AccRQA is a multi-platform (CPU, NVIDIA GPUs) application that calculates RQA measures. Acceleration using GPUs is optional and is not required to have an NVIDIA GPU to use AccRQA. AccRQA offers high-performance implementation of RQA measures that are available through Python, R, and C/C++.
The interfaces of the AccRQA library are designed platform and number precision agnostic. Change of the computational platform requires a change of a single parameter in the function invocation. If the selected computational platform is unavailable, the AccRQA library automatically switches to CPU. Therefore, transitioning from a locally run workflow (for example, on a laptop) to a more powerful desktop or an HPC cluster with GPUs is effortless.
Supported platforms are CPUs and NVIDIA GPUs. We are planning to support AMD GPUs in the future.
Interfaces assume that data are resident in the main memory (CPU RAM) and are transferred to the computational platform of the user's choice by AccRQA.
AccRQA library exposes three functions to the user. These functions calculate:
- RR
- LAM, including TT, TTmax
- DET, including L, Lmax, ENTR
AccRQA library supports Euclidean and maximal norms with plans to provide more in the future.
The documentation is on GitHub pages. (https://kadamek.github.io/AccRQA/index.html)
We encourage you to install the accrqa package from the source package, as Python binary wheels do not support GPUs well and accrqa package will be compiled directly for GPU architecture you have. For the installation you will require an compiler installed (GCC for linux or MSVC for Windows), CUDA toolkit if GPU acceleration is desired and setuptools 63.1.0 or newer. To install accrqa from source use:
pip install accrqa
Binary wheels can be downloaded from GitHub release page. To install accrqa from binary wheel use:
pip3 install accrqa_version_.whl
To install accrqa from local repository, clone AccRQA repository using:
git clone https://github.com/KAdamek/AccRQA.git
From the top-level directory, run the following commands to install the Python package:
pip3 install .
The compiled library will be built as part of this step, so it does not need to
be installed separately. If extra CMake arguments need to be specified, set the
environment variable CMAKE_ARGS first, for example:
CMAKE_ARGS="-DCUDA_ARCH=7.0" pip3 install .

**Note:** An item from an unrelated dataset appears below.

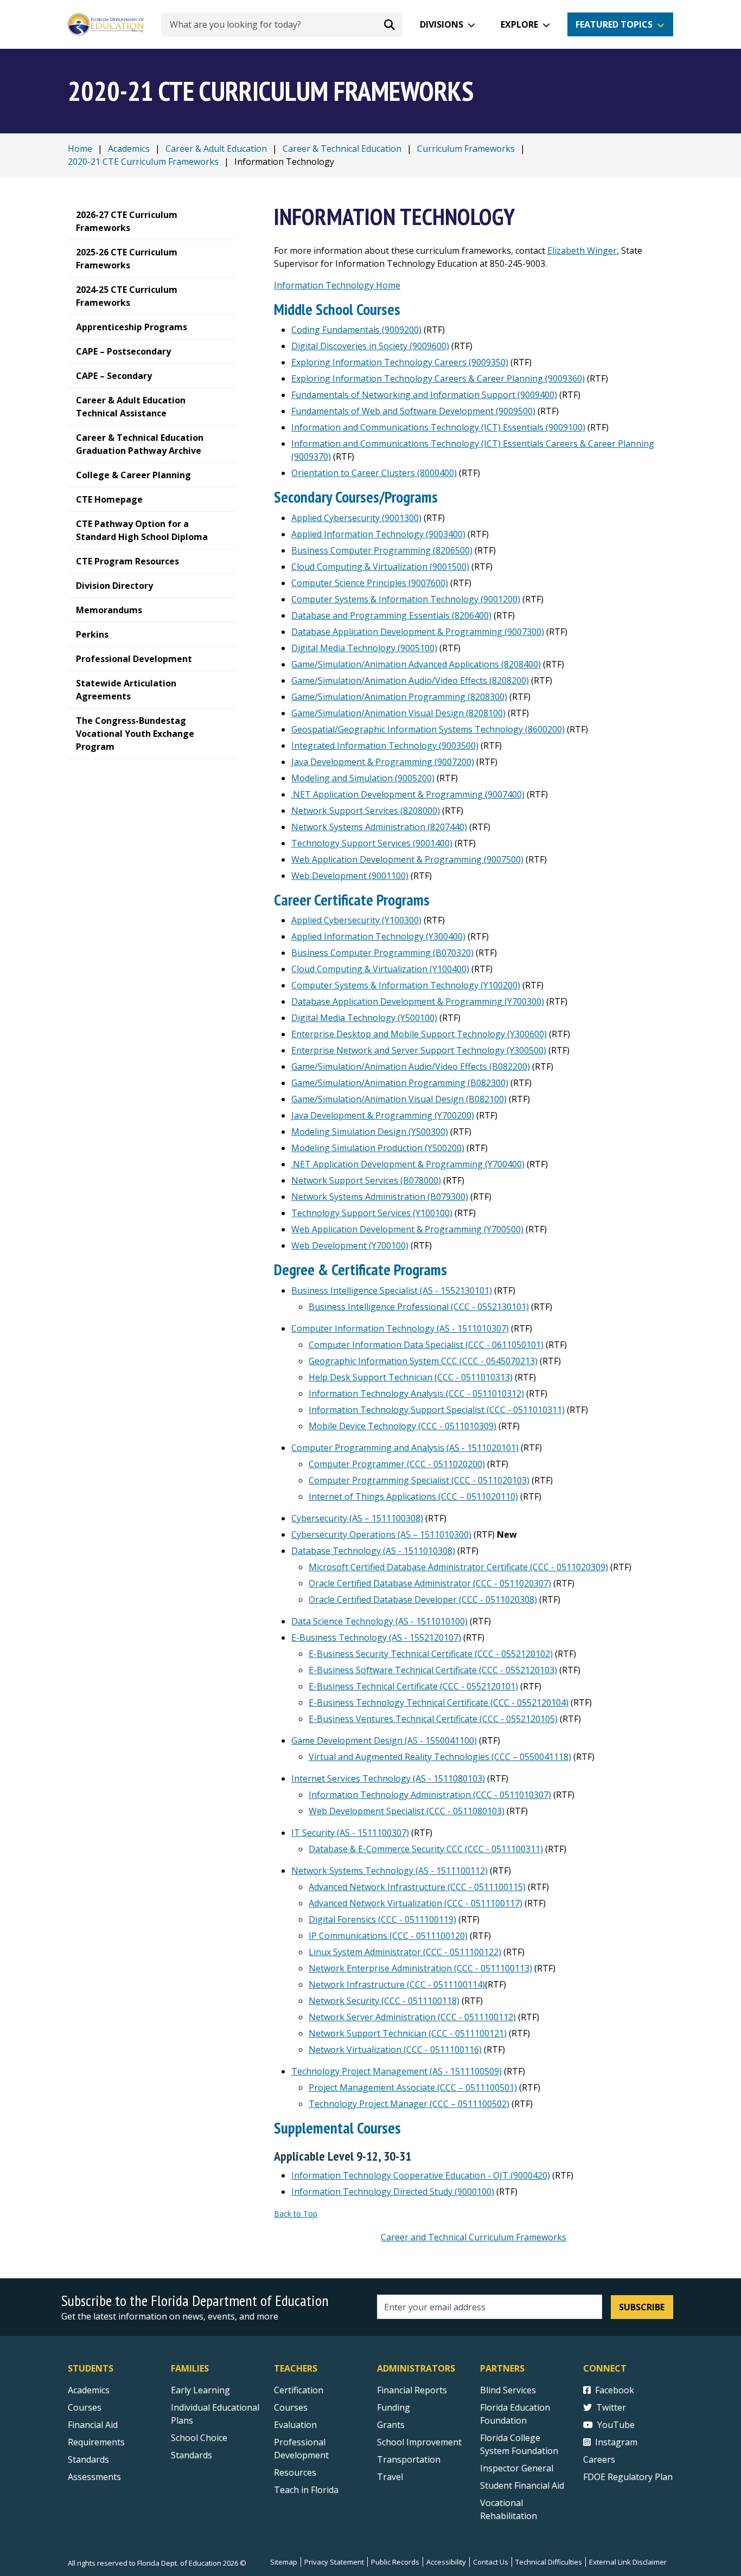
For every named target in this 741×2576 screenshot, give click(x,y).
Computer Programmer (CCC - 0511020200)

The Python package can be uninstalled using:
pip3 uninstall accrqa
To install accrqa package on Windows the easiest way is to use the binary wheels. Binary wheels can be downloaded from GitHub release page. To install accrqa using binary wheels use:
py -m pip install accrqa_version_.whl
To install accrqa Python package on Windows from source you need to have:
- MSVC compiler (part of Visual Studio)
- CMake for Windows
To install from PiPy using pip:
py -m pip install accrqa
To install from the local repository in command line:
py -m pip install .
To get openMP support on MacOS you will need to install llvm and libomp: brew update brew install llvm libomp
To install and use the AccRQA R package, the following system requirements apply:
- R version: 4.0 or newer.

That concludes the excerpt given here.